A computer simulation of radio-frequency ablation of the endocardium

A computer simulation of radio-frequency (RF) ablation of the endocardium is performed. The objective is to quantify some of the parameters affecting lesion growth, and to obtain theoretical data which can be used as a guide to maximize the lesions obtained with the procedure. The model under consideration consists of a block of heart tissue with the catheter electrode making contact at a right angle on one side (endocardium) and a large grounded electrode on the other side. An RF electrical current flows between the electrodes, heating the tissue. The simulations provide information on the time evolution of the tissue temperature, lesion dimension and tissue resistance.
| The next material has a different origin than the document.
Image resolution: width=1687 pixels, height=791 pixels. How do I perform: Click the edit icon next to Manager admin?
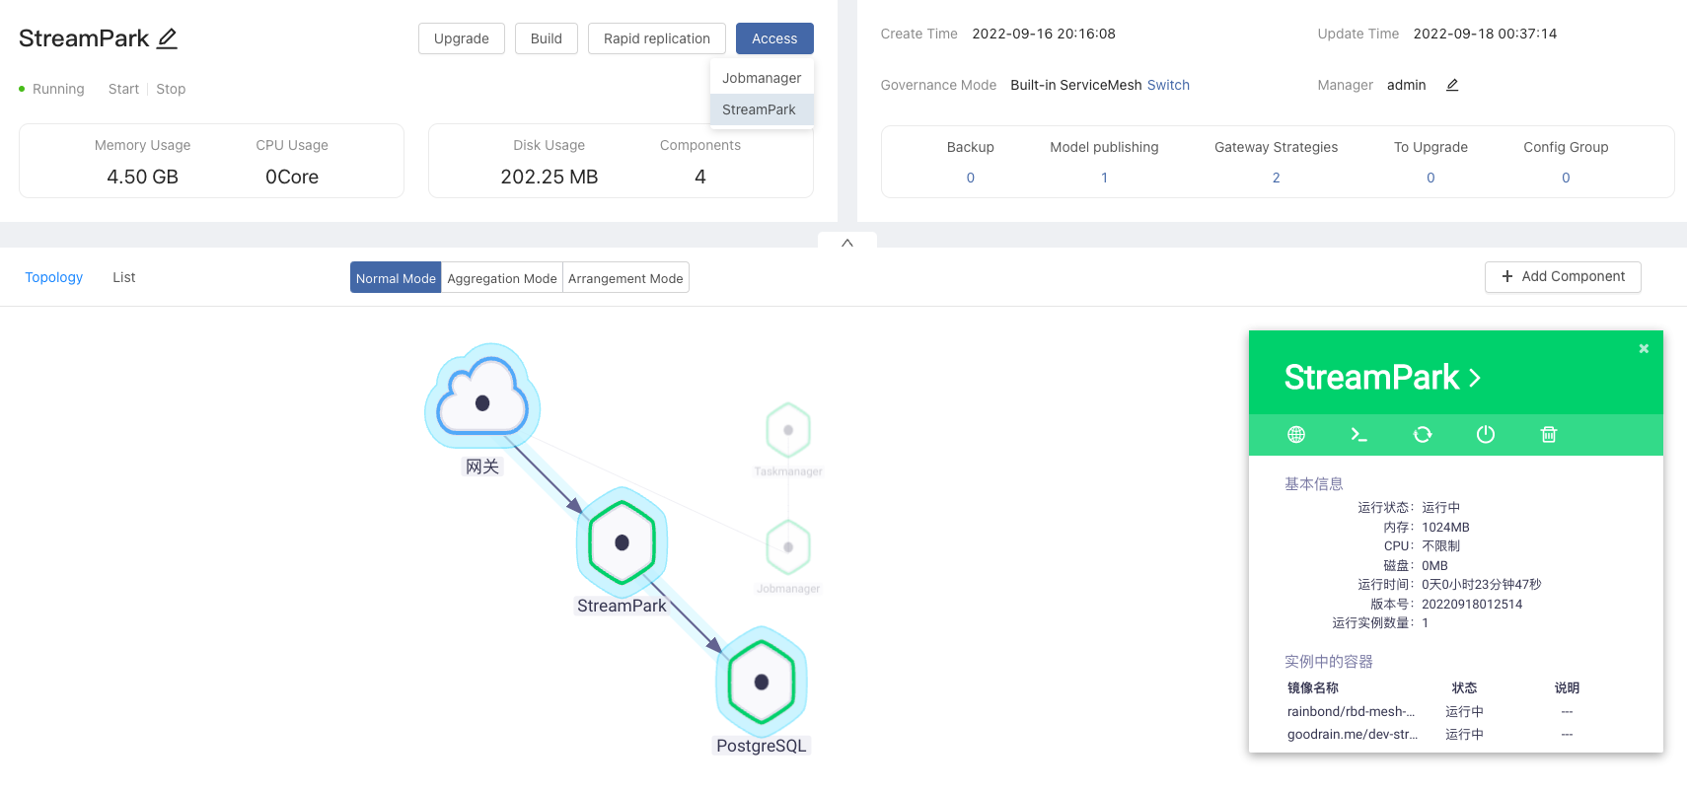1452,85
A first set of calculations is based on an applied RF voltage that maintains the maximum tissue temperature at 100°C. The results reveal that: 1) the lesions achievable by RF ablation are considerably larger than those obtained with a hot-tip catheter of the same size; 2) increasing the electrode radius enlarges the lesion because of an associated increase in contact surface area; 3) an increase in electrode length also enlarges the lesion because of the larger convective losses to the blood flow; 4) a large difference in temperature may exist between the electrode and the tissue because of the cooling effect of the blood flow; and 5) the lesions grow as long as power is applied. Other simulations in which the RF voltage is constant show that the lesions can be enlarged by lowering the applied voltage while increasing the duration. Agreement and discrepancies between the simulations and reported experimental results are identified. Finally, suggestions for improving the procedure are given.